= What you will do =
In the listing below, find each line that holds the string "arrow" and copy it.

= Data to examine =
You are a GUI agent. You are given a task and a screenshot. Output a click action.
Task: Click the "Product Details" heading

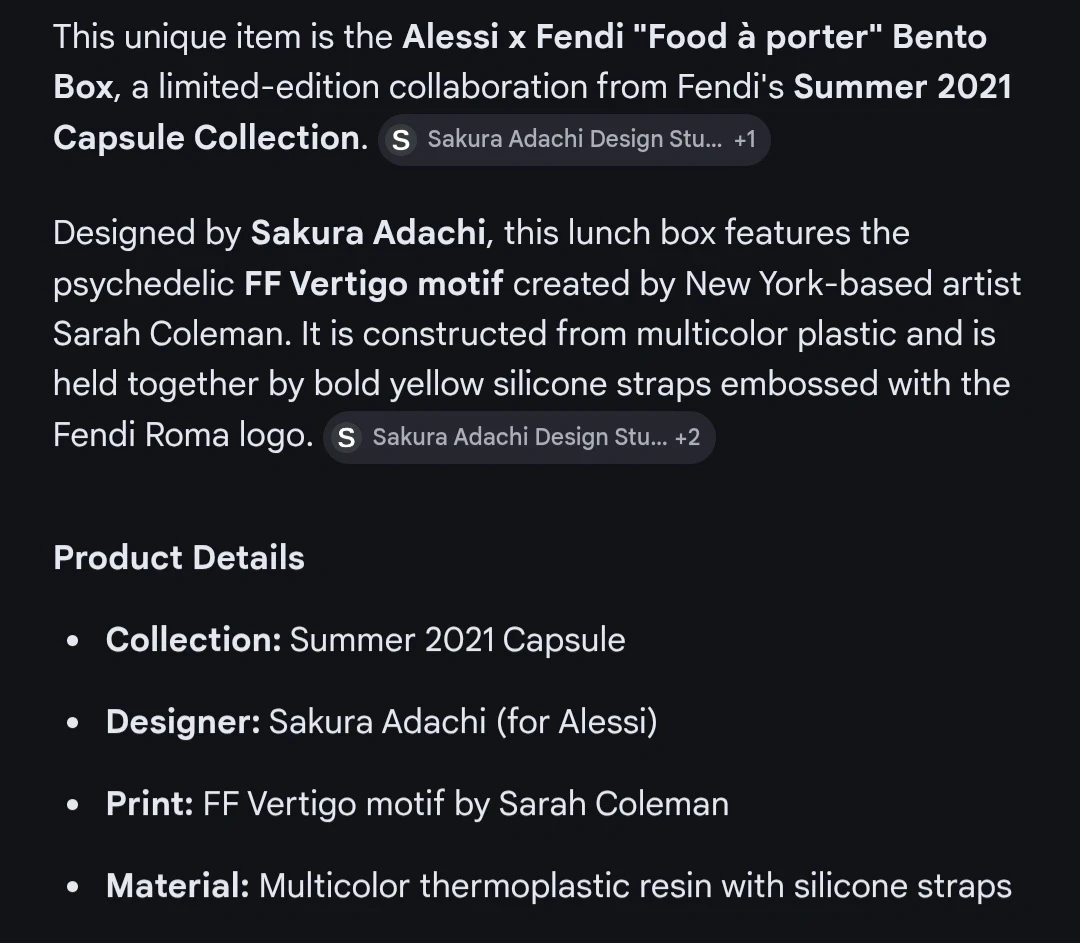coord(179,558)
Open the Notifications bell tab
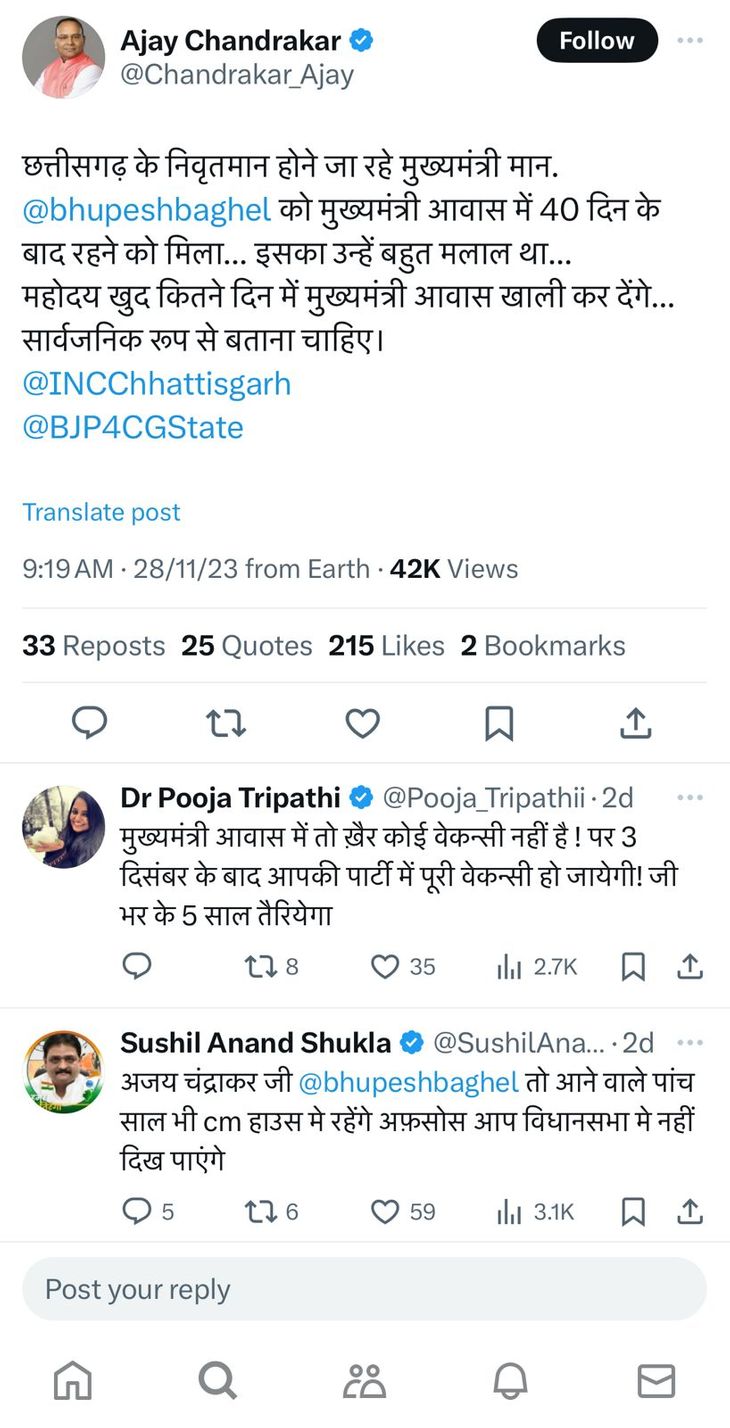 (510, 1381)
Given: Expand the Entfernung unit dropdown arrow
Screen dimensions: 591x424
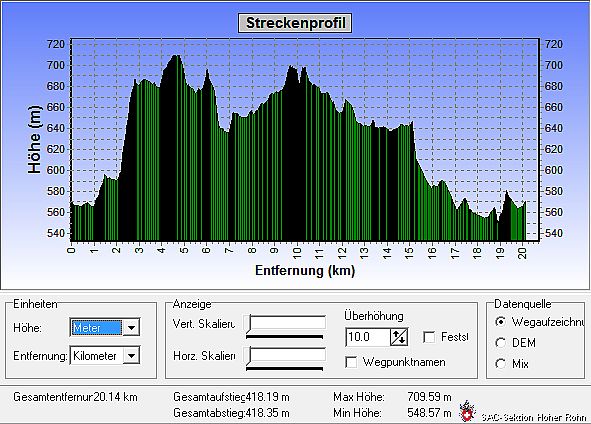Looking at the screenshot, I should click(x=131, y=355).
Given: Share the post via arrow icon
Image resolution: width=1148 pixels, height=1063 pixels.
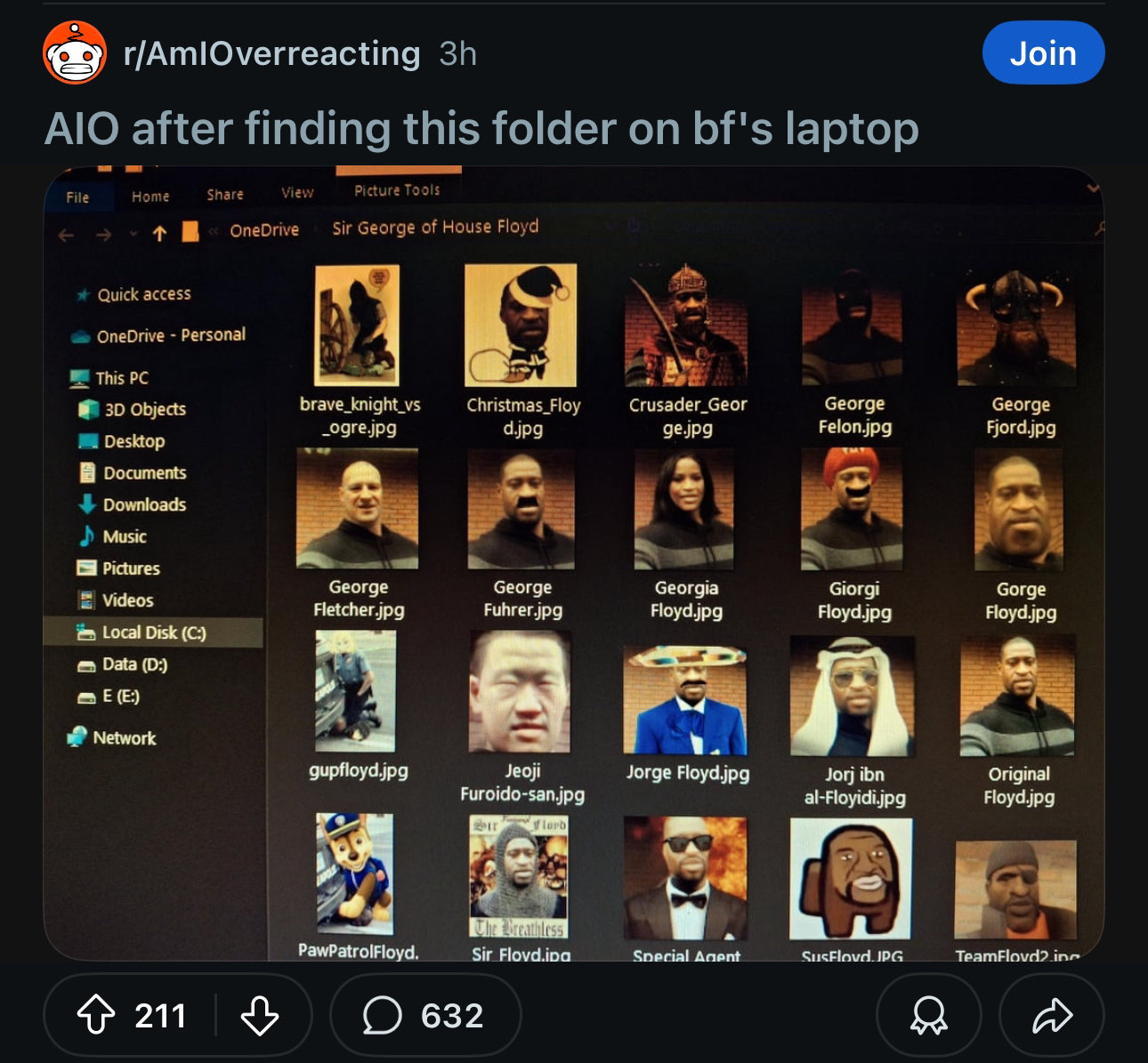Looking at the screenshot, I should (1052, 1015).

= Solution for this task =
Given: Expand the Entfernung unit dropdown arrow
Given: Share the post via arrow icon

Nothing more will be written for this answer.